Szukałam jakiegoś nowego sposobu na bakłażana, no i wymyśliłam.- bakłażan
- cukinia
- 3 małe pieczarki
- mąka
- przyprawy
Bakłażana kroimy w plastry i sypiemy solą, czekamy aż puści sok, odwracamy, powtarzamy czynność. Potem myjemy kawałki i odsączamy wodę papierowym ręcznikiem. Bakłażana, a potem także cukinię i pieczarki kroimy w drobną kostkę.
Do miski wlewamy wodę, sypiemy mąkę i przyprawy, mieszamy - musi się wytworzyć dosyć gęste ciasto.
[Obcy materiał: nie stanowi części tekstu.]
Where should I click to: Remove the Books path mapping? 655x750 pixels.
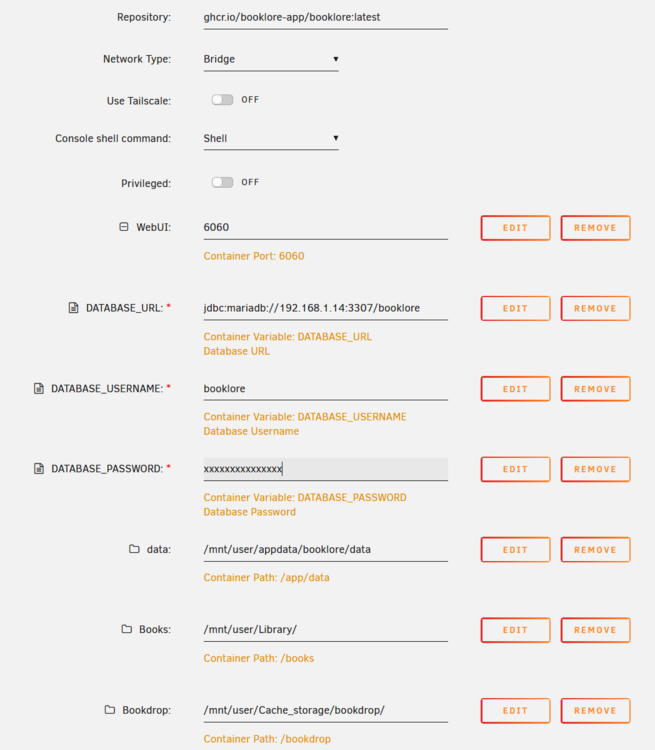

Dodajemy warzywa, mieszamy. Na patelni rozgrzewamy olej, wlewamy miksturę (jeśli wyszło jej dużo, można podzielić na partie i usmażyć kilka omletów). Smażymy do zrumienienia, potem za pomocą łopatki przewracamy na drugą stronę i to samo. Wychodzi pycha!
Ja warzyw miałam trochę za dużo i 1. lenistwo stwierdziło, że nie możemy usmażyć już więcej placków (wyszło mi chyba z sześć), po 2. chciałam spróbować czegoś innego. Więc wsypałam pokrojone warzywa do garnka i usmażyłam wg sprawdzonego sposobu na cukinię - dodajemy sól i trochę oleju, dusimy na małym ogniu, pod przykryciem, od czasu do czasu mieszając, na koniec doprawiamy do smaku. No właśnie, sprawdzonego, ale bakłażana nie próbowałam nigdy wcześniej tak smażyć.
Niestety nadal bez zdjęć, ale już od wtorku się to zmieni!